Subject: Odd bug in the park
Location: Southern Ontario, Canada
December 20, 2015 5:53 am
Dear bug man,
We saw this large insect while walking to school last week, and got our mother to take a picture. It was about two cm long. It was a warm day in December.
Signature: Bug-watching sisters

Oil Beetle

Oil Beetle

Dear Bug-watching Sisters
This is an Oil Beetle, a species of Blister Beetle in the genus
Meloe.

Subject: Cool Beetle
Location: Mexico Baja California Sul
December 19, 2015 11:06 pm
Hi Bugman, just found your site and it is awesome! I think I just identified the Ruby Click Beetle? I found earlier this week. It was huge! Here’s another interesting beetle… Hope you can identify it!
Signature: ~IJ

True Bug

True Bug

Dear IJ,
This is not a beetle.  It is a True Bug in the suborder Heteroptera, and we believe it may be in the family Coreidae, but we have not had any luck pinning down the species.  We may have the family wrong, so we are hoping our readership has better luck with an ID than we have had.

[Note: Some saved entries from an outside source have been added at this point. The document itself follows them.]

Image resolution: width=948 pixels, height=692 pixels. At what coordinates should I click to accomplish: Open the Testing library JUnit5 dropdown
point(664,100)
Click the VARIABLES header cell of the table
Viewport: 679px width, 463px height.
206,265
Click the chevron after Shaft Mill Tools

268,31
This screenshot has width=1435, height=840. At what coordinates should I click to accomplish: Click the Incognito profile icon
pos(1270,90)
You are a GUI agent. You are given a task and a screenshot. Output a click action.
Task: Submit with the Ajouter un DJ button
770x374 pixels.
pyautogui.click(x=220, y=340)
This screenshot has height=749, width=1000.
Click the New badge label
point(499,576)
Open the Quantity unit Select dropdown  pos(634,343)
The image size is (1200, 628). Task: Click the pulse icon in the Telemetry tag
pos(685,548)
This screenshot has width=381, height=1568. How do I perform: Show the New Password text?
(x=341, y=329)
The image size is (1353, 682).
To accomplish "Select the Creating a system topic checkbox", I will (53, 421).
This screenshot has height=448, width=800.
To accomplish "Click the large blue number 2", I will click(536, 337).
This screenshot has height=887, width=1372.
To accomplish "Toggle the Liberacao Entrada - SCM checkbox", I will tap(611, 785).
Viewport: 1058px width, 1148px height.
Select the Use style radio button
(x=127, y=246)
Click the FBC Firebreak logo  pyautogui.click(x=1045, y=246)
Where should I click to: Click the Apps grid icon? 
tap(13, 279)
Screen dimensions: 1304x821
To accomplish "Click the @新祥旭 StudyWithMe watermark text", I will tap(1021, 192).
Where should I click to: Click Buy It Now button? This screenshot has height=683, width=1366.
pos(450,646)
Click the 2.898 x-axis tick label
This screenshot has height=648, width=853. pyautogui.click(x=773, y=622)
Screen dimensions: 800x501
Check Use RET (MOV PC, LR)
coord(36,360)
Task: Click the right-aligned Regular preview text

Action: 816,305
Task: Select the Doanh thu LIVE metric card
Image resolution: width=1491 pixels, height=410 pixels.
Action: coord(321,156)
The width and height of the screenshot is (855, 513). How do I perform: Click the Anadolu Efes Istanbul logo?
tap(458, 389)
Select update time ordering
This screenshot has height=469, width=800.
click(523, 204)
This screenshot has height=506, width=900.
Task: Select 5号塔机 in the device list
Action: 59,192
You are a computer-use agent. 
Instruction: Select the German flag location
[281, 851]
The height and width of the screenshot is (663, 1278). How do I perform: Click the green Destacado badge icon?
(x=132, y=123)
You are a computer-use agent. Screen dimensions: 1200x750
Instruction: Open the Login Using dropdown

Subject: Who is this dive-bomber?
Location: White Mountains, NH
December 19, 2015 5:30 pm
This fellow has been chasing me around the house for a couple days. He’s a bit over an inch long (two inches including legs), with a hexagonal body — tan with darker brown markings if you can catch him without too much backlighting. He seems to be attracted to bright lights — the glass door in the daytime, electric lights at night. He seems to prefer flying to scurrying, though he’ll walk very slowly across a surface (spent several hours exploring the french doors), and doesn’t remain airborne for more than 10-15 seconds at a time.
Signature: Harassed in New Hampshire

Western Conifer Seed Bug

Western Conifer Seed Bug

Dear Harassed in New Hampshire,
Theoretically, this Western Conifer Seed Bug is not a native species for you in New Hampshire as it is native to the Pacific Northwest, but beginning in the 1960s, there was a significant range expansion which we personally believe is related to increased air travel for Americans.  The Western Conifer Seed Bug can now be found in much of North America and it has been reported from Europe as well.  We can conclude that the European immigration is NOT a natural range expansion.  Western Conifer Seed Bug reports tend to peak in the fall because the insects are fully grown, have developed wings that allow them to fly, and they are seeking to hibernate to escape severe winter conditions.  They seek shelter indoors, just like your individual, and that makes them more visible.  The Western Conifer Seed Bug will not harm you or your home, but if they are numerous, they can be an annoyance.

Daniel, thank you for the identification and additional information!